The result, Harris says, is that people have been forced to “look within.”

“You don’t have the types of escapes, if you will, that you had before. You’ve really had to become one and get to know yourself more – to figure out what you needed to get through some of the most challenging times, in terms of unrest,” she says. “It really has forced us to figure out new ways of communicating. New ways of engaging. Because what is true is that these challenges still exist.
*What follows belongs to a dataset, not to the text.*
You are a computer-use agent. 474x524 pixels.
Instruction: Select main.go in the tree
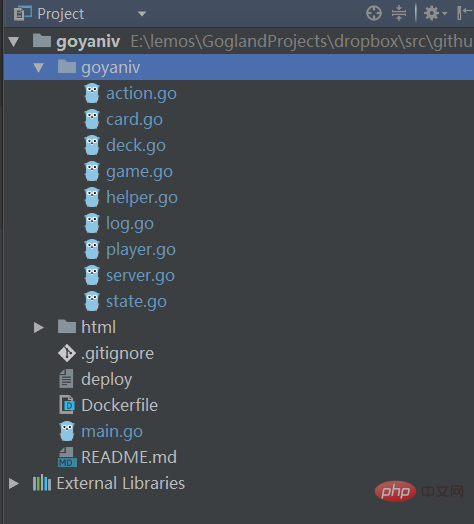tap(112, 431)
Now – more so than ever – the challenges are there.”

Harris says she had received multiple calls from friends, colleagues, and associates who were truly struggling through everything 2020 yielded – the uncertainty, the unrest, the social upheaval.

As she had done so often before, she went to work.
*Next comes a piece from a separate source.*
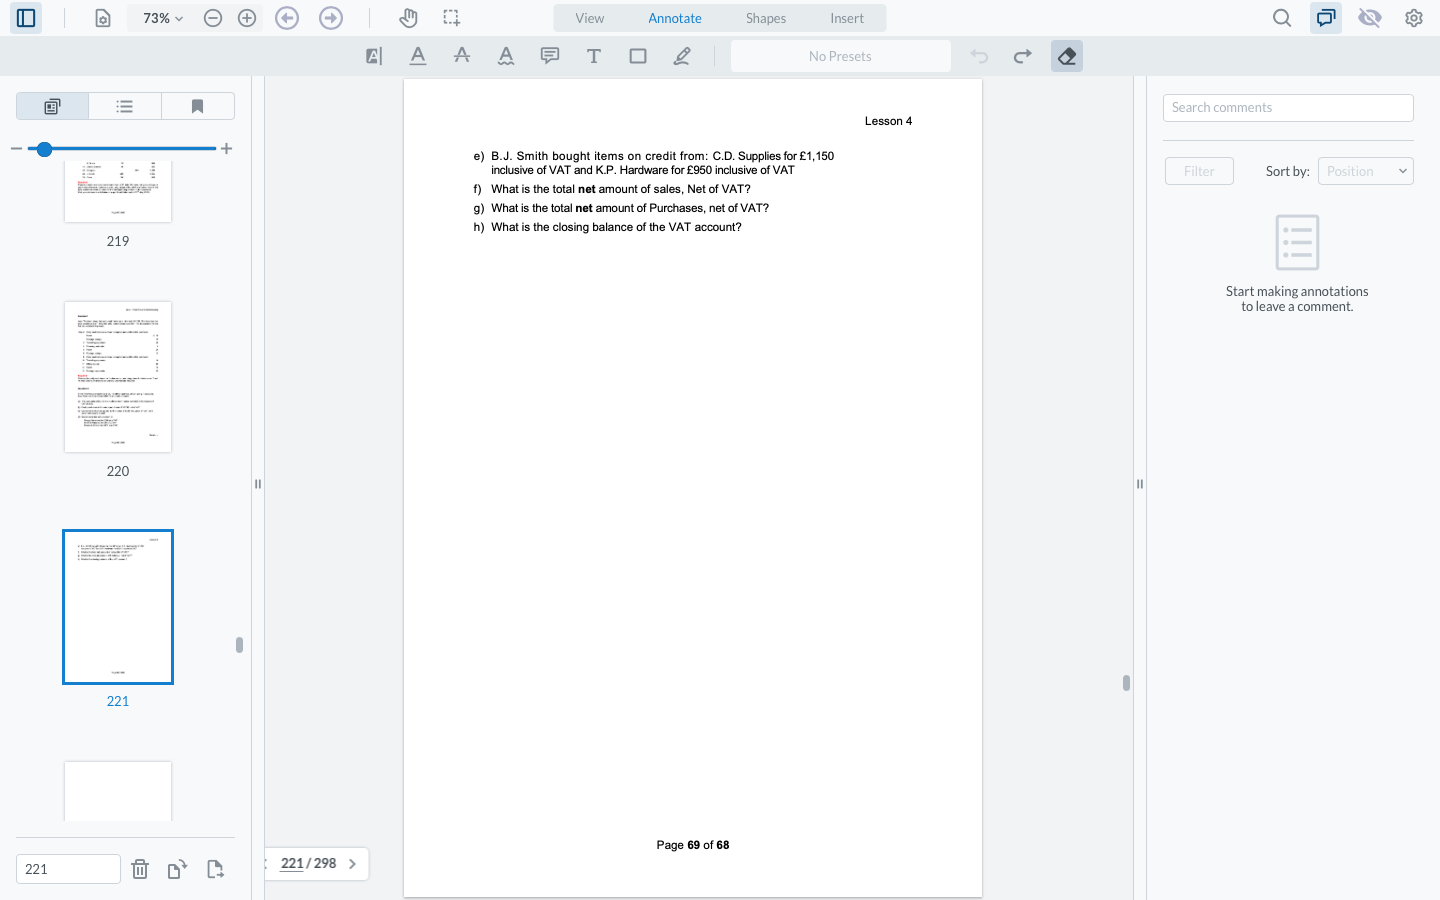This screenshot has width=1440, height=900.
Task: Open the 73% zoom level dropdown
Action: (x=162, y=18)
The host of a Women’s Empowerment Organization – WeEmpowerWomen – she opened up lines of communication.

“I call them kind of mental health sessions if you will … and we’ve [been trying to help] people navigate these challenging times,” she says. “We’ve had a lot of people talking about the importance of the relationship you have with yourself. We had a special on domestic violence because those cases were increasing.”

Harris was also nominated to AT&T’s Equality and Inclusion Task Force, where she was charged with figuring out how to best communicate internally, externally, and beyond.
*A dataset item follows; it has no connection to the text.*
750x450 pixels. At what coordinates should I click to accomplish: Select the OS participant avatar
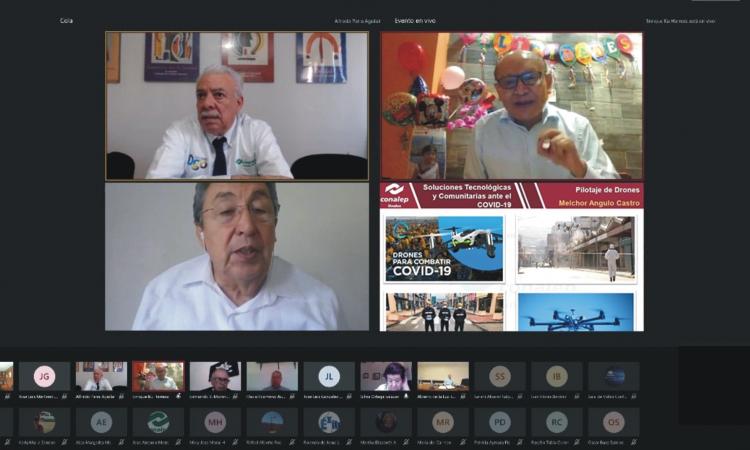(x=614, y=422)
 “I’m able to say as a woman of color and an African American woman that some of the challenges I’ve constantly faced haven’t necessarily been given a voice in the workplace or in different environments. But I think with George Floyd, there was no more holding that back. This has been an incredibly challenging year and we might all be in the same storm – but we’re riding it out in different boats.”

So many people, she says, are struggling with world events. Everyone is recalibrating and figuring out how to move forward when daily routines have changed.

“Work is no longer going to work. I’m sitting in my home office here and my son may bust through the door at any minute telling me about his friend that’s slouching in the classroom. It’s just a very, very different time for all of us,” she says. “Still, we have to understand and learn how to set our own boundaries, as well as figure out what we need to replenish ourselves, [while] knowing that the needs are still there. We must constantly be mindful [of the needs] all around us and … how we can use ourselves and use our gifts to help and build communities.”

Harris has high hopes for 2021.

“One thing 2020 has done is shine a spotlight on our country and on us as individuals,” she says. “For whatever reason, many of us were pretty – I don’t want to say ‘complacent,’ – but I am going to say complacent about the real issues and the depth of the issues that still very much existed in this country.”

“There’s a lot of pain here that a lot of people are trying to reconcile in their minds – how and why we got to this place,” she continues. “We’ve heard people use the term ‘a new normal.’ But now you’re also hearing: ‘We don’t want to go back to where we were.’ We have learned an entirely different way of engaging and interacting. And while I don’t want to see us on Zoom forever, I do hope we will approach things much, much differently moving forward.”

Harris believes there are opportunities now more than ever before to do the work to build stronger, more fruitful connections with each other.

“I’m not just talking politics, I’m talking race relations, I’m talking work, I’m talking at home. I think that 2021 is filled with responsibilities, and I don’t think we’re going to go back to business as usual once the doors open. And that’s a good thing. That’s a really, really good thing.”